In real life, under normal circumstances, traditional energy generators and renewable energy generators coexist together as the power supply side for hybrid electric power consumer market. At the same time, compared to the traditional energy which uses coal and other resources as raw material for power generation and is characterized with stability, renewable energy which depends on the natural conditions, has the characteristics of intermittent. It is known that power, as a special commodity, needs to have a stable supply of strong power, to meet different market demand. The power shortage situation is usually not allowed. Therefore, for electric power, the supply of electricity should be greater than the demand of electricity, so as to ensure the smooth progress of production and life. For renewable energy power generation, which generates power from wind and solar and has no other energy consumption, the marginal cost of power generation is relatively low. According to the marginal cost of the lowest power priority access principle and the benefits in carbon emissions reduction, the priority on renewable energy in power network is high. However, due to the intermittent characteristics of renewable energy power generation, it cannot guarantee the power supply stableness and needs to cope with the traditional energy power supply, so as to ensure the power supply is greater than the demand for electricity. Because the power supply is greater than the demand for electricity, extra cost is needed for the power system disposal. Renewable energy installed capacity investment requires a certain investment costs, while traditional power generation also requires a certain power generation costs. The power system determines the price of electricity during the daytime, the price of electricity at nighttime, and the installed capacity of renewable energy sources, depending on the daytime and nighttime.

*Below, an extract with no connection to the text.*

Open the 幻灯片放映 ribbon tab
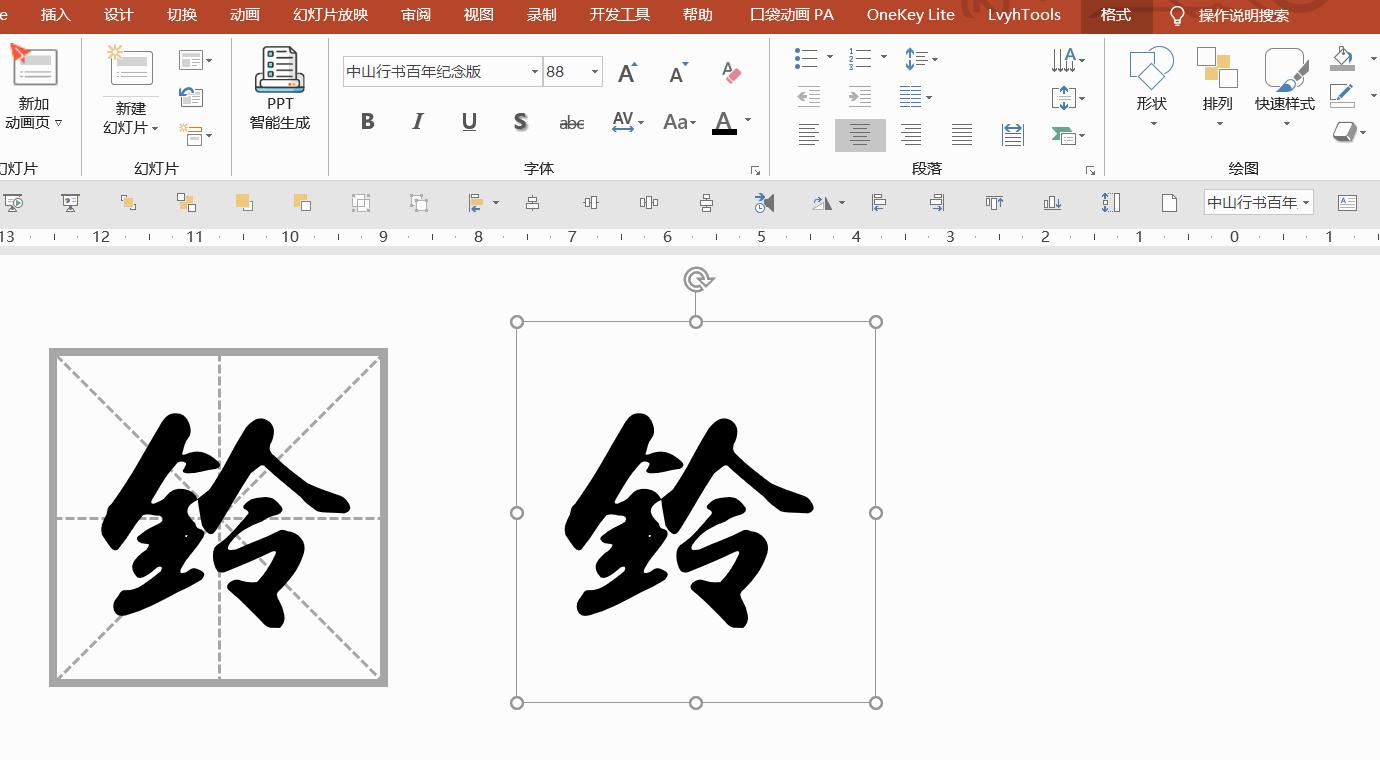This screenshot has width=1380, height=760. click(331, 15)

The main contribution of this paper is mainly in the following three aspects: First, different from the traditional power supply mode, we consider a hybrid power supply including renewable energy and traditional energy. We try to find out the overall optimal daytime price, nighttime price and renewable power installed capacity. Secondly, this paper studies the effect of renewable energy power on carbon emission reduction, which can provide theoretical and practical guidance for the replacement of renewable energy power supply. To achieve the goal of carbon emission reduction, it is important to improve the green degree of energy. Finally, as electricity is a special commodity, there is no shortage of electricity in general. However, the excess power needs to be handled safely, so the supply of electricity is not as good as possible. Traditional energy generators and renewable energy generators are no longer just competitive, but a closer competition.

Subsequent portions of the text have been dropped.